▶ _GOAL OF THE EXERCISE_: Reproduce the data below word for word, starting at the very beginning and stopping after the line that contains "coordinates (535, 240).".

Data items:

## START

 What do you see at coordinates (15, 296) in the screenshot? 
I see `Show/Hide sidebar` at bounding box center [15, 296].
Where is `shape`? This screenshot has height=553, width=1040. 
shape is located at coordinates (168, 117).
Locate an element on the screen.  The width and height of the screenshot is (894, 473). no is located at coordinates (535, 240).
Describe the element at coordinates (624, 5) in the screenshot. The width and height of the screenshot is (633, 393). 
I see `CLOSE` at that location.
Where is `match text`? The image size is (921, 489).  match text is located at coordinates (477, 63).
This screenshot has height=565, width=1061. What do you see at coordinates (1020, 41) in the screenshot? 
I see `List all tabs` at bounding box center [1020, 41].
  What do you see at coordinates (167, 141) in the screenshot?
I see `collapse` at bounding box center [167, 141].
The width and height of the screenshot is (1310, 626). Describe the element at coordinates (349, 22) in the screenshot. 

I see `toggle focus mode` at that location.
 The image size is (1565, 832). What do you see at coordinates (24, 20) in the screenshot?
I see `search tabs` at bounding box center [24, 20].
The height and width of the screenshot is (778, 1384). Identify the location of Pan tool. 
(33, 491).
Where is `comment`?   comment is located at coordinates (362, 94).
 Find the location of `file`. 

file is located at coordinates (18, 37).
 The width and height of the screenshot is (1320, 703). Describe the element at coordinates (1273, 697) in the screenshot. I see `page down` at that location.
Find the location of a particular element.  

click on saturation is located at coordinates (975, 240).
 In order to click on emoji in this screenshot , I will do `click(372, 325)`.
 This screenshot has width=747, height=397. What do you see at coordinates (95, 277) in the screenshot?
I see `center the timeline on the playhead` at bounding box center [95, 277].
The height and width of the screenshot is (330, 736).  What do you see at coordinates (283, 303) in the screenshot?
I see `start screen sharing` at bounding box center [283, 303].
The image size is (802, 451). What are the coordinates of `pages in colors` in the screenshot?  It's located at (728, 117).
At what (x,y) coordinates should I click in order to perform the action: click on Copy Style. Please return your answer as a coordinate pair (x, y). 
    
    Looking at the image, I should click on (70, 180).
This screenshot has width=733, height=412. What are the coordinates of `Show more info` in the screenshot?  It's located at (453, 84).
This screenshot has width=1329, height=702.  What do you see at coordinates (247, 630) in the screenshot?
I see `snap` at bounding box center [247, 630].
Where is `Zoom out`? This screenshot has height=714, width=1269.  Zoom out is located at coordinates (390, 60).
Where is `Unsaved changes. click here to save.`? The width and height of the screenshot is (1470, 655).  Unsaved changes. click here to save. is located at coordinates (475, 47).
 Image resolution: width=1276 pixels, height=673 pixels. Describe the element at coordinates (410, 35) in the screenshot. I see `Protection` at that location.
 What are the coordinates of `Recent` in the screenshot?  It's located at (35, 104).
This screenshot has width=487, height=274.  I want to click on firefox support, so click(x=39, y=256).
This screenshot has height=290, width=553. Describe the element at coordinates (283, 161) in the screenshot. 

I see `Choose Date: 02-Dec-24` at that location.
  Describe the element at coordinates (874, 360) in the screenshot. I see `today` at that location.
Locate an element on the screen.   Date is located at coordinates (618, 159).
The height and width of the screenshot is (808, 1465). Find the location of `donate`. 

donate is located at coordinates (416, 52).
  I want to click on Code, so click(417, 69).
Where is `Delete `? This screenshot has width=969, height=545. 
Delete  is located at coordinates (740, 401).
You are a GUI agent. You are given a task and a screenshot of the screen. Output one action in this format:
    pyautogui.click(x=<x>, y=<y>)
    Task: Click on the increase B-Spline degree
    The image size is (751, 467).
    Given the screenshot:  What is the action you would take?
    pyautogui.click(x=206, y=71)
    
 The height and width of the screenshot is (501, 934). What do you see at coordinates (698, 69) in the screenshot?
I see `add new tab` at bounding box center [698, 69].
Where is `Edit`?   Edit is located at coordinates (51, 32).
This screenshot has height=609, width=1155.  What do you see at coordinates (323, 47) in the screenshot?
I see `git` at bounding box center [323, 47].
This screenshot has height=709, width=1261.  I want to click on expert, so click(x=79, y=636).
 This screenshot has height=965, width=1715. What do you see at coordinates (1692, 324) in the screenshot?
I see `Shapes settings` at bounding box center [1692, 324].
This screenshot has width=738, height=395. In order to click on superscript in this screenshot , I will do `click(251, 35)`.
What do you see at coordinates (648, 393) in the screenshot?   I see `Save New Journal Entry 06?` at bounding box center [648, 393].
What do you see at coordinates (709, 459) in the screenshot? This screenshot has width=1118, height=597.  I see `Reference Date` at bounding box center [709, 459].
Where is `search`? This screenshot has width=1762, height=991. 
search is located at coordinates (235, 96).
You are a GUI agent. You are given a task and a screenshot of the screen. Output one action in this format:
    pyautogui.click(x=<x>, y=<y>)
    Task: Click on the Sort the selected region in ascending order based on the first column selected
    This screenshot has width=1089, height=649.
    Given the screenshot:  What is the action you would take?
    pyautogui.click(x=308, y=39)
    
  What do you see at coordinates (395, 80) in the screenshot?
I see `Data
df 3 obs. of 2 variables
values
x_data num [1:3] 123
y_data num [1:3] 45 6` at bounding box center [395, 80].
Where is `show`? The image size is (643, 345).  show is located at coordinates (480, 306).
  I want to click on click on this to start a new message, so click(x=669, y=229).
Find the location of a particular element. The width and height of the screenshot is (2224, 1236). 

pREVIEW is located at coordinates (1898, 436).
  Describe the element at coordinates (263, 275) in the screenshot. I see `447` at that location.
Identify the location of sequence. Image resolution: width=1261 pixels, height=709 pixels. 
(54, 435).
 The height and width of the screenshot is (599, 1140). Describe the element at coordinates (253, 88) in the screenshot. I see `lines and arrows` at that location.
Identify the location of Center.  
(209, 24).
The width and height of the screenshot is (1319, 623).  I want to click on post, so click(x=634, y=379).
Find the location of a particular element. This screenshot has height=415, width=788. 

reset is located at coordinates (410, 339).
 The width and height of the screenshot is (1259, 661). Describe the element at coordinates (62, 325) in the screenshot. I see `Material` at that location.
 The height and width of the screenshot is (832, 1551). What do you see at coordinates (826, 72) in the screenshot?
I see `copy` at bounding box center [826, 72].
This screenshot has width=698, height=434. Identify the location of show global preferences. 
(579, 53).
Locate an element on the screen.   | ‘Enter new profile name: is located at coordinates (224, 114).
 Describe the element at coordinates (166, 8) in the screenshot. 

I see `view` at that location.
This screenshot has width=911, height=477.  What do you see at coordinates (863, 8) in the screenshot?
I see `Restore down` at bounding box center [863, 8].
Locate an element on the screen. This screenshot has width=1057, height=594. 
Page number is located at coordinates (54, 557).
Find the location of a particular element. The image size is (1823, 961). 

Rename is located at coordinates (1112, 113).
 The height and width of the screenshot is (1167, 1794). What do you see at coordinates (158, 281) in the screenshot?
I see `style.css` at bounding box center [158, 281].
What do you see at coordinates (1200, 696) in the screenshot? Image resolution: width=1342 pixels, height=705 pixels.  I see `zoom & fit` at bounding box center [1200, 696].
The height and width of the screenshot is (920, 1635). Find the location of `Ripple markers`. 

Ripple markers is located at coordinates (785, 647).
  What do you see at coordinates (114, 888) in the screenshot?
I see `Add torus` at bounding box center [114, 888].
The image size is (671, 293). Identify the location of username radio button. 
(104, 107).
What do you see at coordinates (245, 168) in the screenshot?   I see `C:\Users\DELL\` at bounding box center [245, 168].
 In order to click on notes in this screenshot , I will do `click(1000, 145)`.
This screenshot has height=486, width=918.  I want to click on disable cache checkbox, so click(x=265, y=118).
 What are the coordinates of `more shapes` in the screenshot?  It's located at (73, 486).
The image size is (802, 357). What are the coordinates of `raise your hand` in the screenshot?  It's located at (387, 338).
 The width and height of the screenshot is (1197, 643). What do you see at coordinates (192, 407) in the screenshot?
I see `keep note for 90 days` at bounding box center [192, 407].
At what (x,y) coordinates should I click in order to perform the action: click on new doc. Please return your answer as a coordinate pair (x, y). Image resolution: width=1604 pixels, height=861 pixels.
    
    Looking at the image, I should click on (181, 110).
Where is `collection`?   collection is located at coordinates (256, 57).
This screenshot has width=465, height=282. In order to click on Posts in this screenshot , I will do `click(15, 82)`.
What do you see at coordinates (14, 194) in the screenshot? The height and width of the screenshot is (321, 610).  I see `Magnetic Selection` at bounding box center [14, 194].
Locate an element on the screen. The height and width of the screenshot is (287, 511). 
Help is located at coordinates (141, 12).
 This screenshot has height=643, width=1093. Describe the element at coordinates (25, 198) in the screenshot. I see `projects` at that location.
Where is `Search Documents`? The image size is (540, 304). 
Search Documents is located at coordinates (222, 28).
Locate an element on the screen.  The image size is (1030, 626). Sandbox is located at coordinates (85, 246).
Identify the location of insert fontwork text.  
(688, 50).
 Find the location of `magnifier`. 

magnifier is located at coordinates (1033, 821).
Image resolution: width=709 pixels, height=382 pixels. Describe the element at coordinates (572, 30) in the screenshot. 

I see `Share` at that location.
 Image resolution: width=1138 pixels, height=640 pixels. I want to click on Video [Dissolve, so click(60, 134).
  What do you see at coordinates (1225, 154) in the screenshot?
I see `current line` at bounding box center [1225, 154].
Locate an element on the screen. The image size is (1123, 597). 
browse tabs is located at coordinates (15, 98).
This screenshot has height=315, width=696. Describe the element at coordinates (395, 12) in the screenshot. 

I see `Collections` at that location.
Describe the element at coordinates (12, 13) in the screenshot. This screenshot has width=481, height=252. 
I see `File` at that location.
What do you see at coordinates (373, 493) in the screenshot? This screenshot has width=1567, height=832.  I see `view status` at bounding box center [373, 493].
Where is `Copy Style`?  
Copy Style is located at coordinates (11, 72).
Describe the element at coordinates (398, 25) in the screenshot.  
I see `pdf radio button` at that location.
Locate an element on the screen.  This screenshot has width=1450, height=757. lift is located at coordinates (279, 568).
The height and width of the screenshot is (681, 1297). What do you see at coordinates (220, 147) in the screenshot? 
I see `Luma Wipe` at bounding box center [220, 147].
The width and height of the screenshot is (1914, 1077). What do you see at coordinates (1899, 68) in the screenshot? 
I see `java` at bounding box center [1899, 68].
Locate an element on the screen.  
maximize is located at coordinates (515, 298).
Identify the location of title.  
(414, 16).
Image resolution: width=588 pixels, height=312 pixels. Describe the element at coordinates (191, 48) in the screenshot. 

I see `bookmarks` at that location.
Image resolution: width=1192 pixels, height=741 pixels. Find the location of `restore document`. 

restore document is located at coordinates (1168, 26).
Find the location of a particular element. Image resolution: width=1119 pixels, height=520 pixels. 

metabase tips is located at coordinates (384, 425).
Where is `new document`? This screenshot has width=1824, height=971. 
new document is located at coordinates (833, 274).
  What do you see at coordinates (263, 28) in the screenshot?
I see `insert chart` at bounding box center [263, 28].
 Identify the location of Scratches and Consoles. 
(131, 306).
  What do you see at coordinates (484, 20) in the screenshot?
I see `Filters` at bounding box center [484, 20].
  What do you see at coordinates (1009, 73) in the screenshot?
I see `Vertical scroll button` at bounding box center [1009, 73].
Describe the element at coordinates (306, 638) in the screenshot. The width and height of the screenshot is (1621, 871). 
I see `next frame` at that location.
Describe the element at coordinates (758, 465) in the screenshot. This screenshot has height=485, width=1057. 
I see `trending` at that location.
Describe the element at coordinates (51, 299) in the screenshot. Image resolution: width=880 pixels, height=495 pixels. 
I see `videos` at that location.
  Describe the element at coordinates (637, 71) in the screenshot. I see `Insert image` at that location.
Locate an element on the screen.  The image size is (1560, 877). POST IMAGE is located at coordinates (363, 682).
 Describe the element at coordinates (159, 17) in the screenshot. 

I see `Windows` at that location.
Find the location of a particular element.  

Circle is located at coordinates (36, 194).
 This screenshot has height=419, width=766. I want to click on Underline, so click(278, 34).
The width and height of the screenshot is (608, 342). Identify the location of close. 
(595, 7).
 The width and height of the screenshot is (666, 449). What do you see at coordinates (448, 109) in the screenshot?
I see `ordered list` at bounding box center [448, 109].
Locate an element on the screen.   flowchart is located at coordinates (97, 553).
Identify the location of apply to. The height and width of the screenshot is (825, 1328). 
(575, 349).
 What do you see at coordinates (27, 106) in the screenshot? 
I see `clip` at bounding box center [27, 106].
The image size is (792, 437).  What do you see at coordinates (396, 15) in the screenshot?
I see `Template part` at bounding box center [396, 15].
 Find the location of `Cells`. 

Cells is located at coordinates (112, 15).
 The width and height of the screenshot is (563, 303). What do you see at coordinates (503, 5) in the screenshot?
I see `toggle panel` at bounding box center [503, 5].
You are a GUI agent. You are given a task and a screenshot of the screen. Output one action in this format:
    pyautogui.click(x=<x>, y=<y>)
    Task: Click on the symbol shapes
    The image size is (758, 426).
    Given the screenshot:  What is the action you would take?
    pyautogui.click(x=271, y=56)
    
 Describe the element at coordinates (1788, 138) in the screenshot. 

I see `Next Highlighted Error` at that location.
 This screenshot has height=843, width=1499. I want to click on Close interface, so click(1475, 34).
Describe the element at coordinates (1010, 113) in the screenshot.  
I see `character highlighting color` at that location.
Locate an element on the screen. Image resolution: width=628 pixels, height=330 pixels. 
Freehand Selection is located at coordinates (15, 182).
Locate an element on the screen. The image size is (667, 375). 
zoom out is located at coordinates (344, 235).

## END

▶ _RESULT_:
 What do you see at coordinates (15, 296) in the screenshot? 
I see `Show/Hide sidebar` at bounding box center [15, 296].
Where is `shape`? This screenshot has height=553, width=1040. 
shape is located at coordinates (168, 117).
Locate an element on the screen.  The width and height of the screenshot is (894, 473). no is located at coordinates (535, 240).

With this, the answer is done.